─── Records shown ───

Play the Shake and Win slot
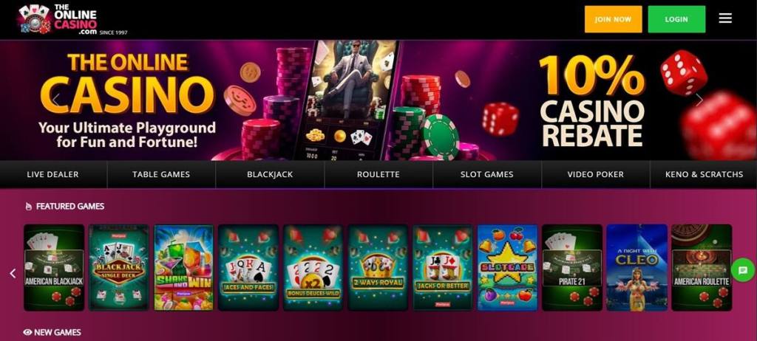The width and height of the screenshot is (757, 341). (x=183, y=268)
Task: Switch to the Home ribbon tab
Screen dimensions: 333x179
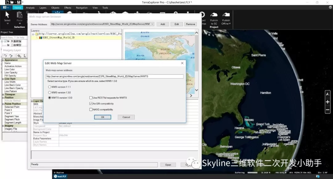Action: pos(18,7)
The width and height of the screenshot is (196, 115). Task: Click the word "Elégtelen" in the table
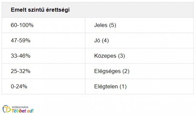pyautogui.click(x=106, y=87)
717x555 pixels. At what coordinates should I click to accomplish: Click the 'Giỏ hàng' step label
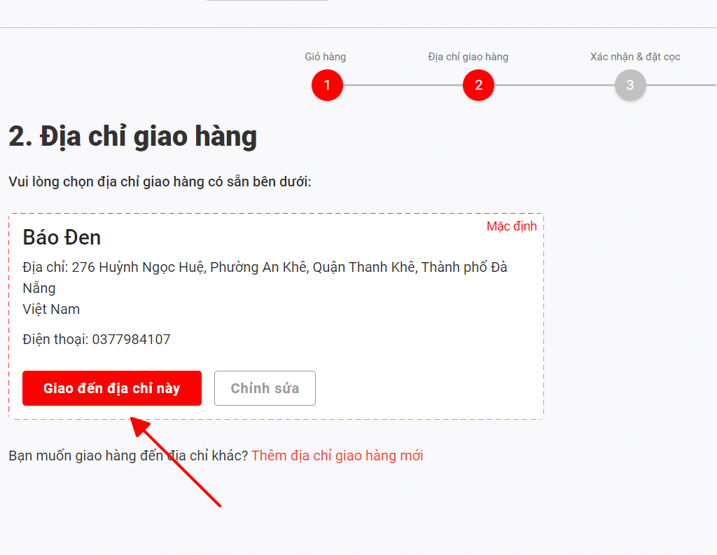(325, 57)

───

__Problem description__:
Retype the records above exactly, starting at the line that contains "The width and height of the screenshot is (196, 115)." and going through the last line, and leave out any pictures.

__Result of the task__:
The width and height of the screenshot is (196, 115). Task: Click the word "Elégtelen" in the table
pyautogui.click(x=106, y=87)
717x555 pixels. At what coordinates should I click to accomplish: Click the 'Giỏ hàng' step label
(325, 57)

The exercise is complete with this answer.